Es hieß „Farigoule“ (Thymian) und hatte einen Speisesaal mit fünf oder sechs Tischen, die aber immer besetzt waren; denn hier kochte der „Chef“! Wir bekamen als erstes eine große Glasschüssel, voll mit einem frischen, gemischten Salat - und mit Knoblauch. Die vielen Vitamine schmeckten köstlich, und als der Hauptgang kam, hatten wir die Schüssel schon geleert. Zum Nachtisch gab es noch Eis – und wir hatten das Gefühl, noch nie so gut gegessen zu haben. Als der Koch kam, um zu fragen, ob alles nach unserem Geschmack war, spendeten wir ihm ein großes Lob; er strahlte über das ganze Gesicht und sagte zufrieden im Weggehen: „Parfait!“

Während des Essens hatte sich noch ein Ehepaar aus Hannover an unsern Tisch gesetzt, und wir waren gleich in ein lebhaftes Gespräch gekommen. Als wir hörten, dass wir Nîmes besichtigt hatten, setzten sie das sofort auf ihren morgigen Tagesplan. Wir hatten uns vorgenommen, den „Pont du Gard“ zu besuchen. Gerd und ich kannten ihn schon, weil wir auf unserer Spanienreise mit Peter zu Füßen des riesigen Bauwerks gezeltet hatten, gleich am Ufer der Gard. Sabine war schon sehr gespannt, aber der Anblick des berühmten, römischen Aquädukts überstieg jegliche Vorstellung, es ist ein Monument der Größe des römischen Imperiums. Gerd hatte den Ehrgeiz, vom obersten Rand der Bögen eine Aufnahme hinunter zur Gard zu machen. Er stand hoch oben im Mistral, der sogar den Fotokoffer umwarf, und fotografierte; wir waren froh, als er heil wieder unten war. Die Brücke besteht aus sechs großen Bögen, die das Wasser erreichen, darüber elf große Bögen und zum Abschluss nach oben 35 kleine Bögen, sodass das Bauwerk trotz seiner Größe leicht aussieht. Gerd hat zu Hause vom schönsten Dia ein Aquarell gemalt. Die Bögen spiegeln sich in voller Größe im Wasser der Gard. Seit dem Jahr 20 vor Christus wird das Wasser aus den Euse-Quellen 50 Kilometer weit nach Nîmes gebracht, 20 000 Kubikmeter pro Tag. Erst vor wenigen Jahren mussten die Bürger von Nîmes auf eine neue adäquate Wasserversorgung umsteigen.

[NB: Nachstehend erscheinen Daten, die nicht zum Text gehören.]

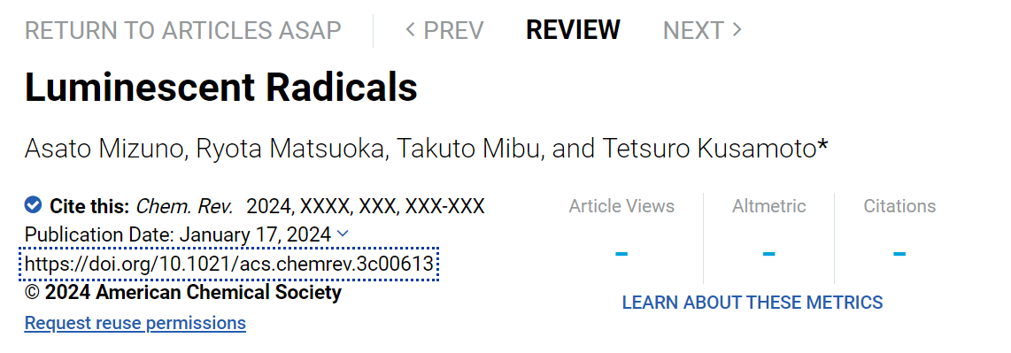Open Request reuse permissions link
Screen dimensions: 1011x353
point(135,323)
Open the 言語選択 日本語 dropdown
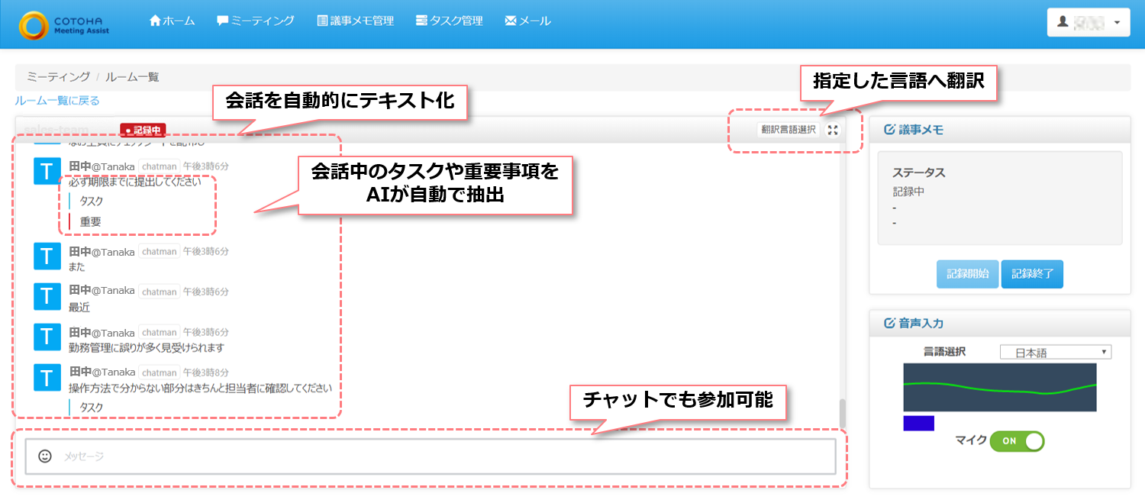Screen dimensions: 1145x503 click(x=1056, y=352)
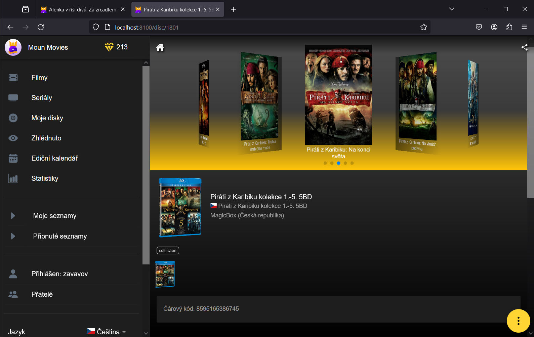Image resolution: width=534 pixels, height=337 pixels.
Task: Click the collection tag button
Action: 168,251
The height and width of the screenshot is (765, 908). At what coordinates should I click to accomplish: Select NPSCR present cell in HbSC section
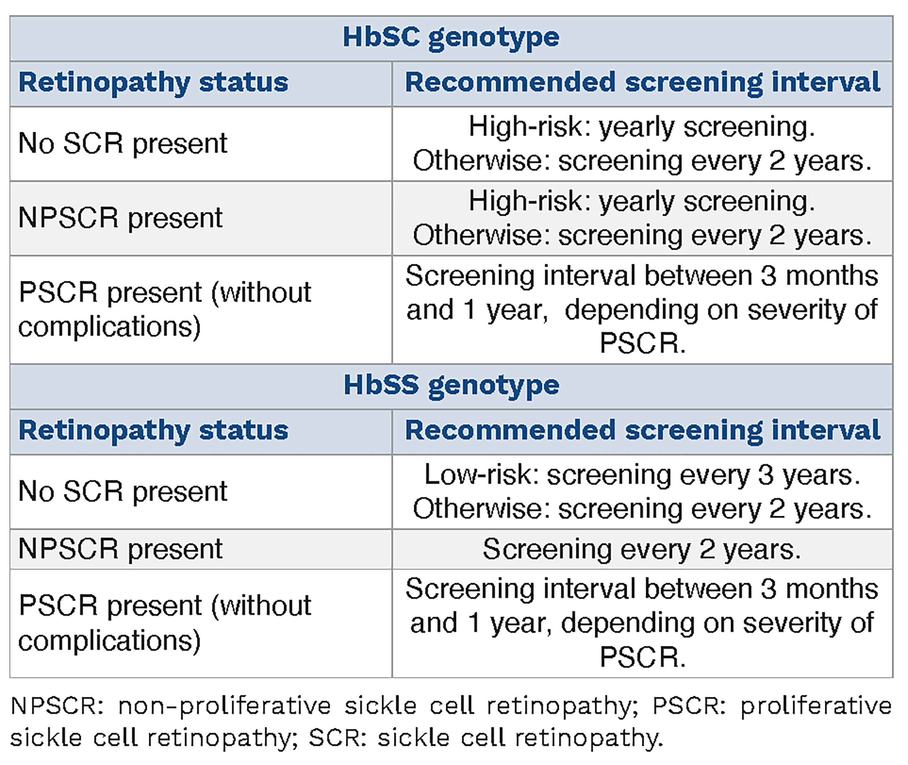click(x=120, y=218)
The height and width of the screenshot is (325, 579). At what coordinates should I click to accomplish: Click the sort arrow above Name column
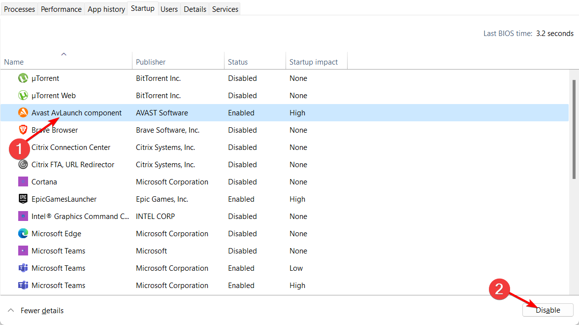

Voll von Eindrücken trafen wir am Abend wieder in unserm Restaurant ein. Wir wurden sehr aufgeregt von unsern Tischnachbarn empfangen. Sie hatten an dem Tag wirklich die Arena von Nîmes besucht; als sie aber zu ihrem Auto zurückkehrten, war die Rückscheibe eingeschlagen und die Tasche der Ehefrau verschwunden, in der alle Ausweise und Visakarten untergebracht waren. Sie hatten dann sofort ihre Bank angerufen und alle Konten sperren lassen, und es war ein Glück, dass der Ehemann noch Bargeld bei sich trug. Wir boten unsere Hilfe an, aber sie kamen ohne uns zurecht. Es war aber doch ein Schock! Wir nahmen uns vor, nun besonders achtsam zu sein.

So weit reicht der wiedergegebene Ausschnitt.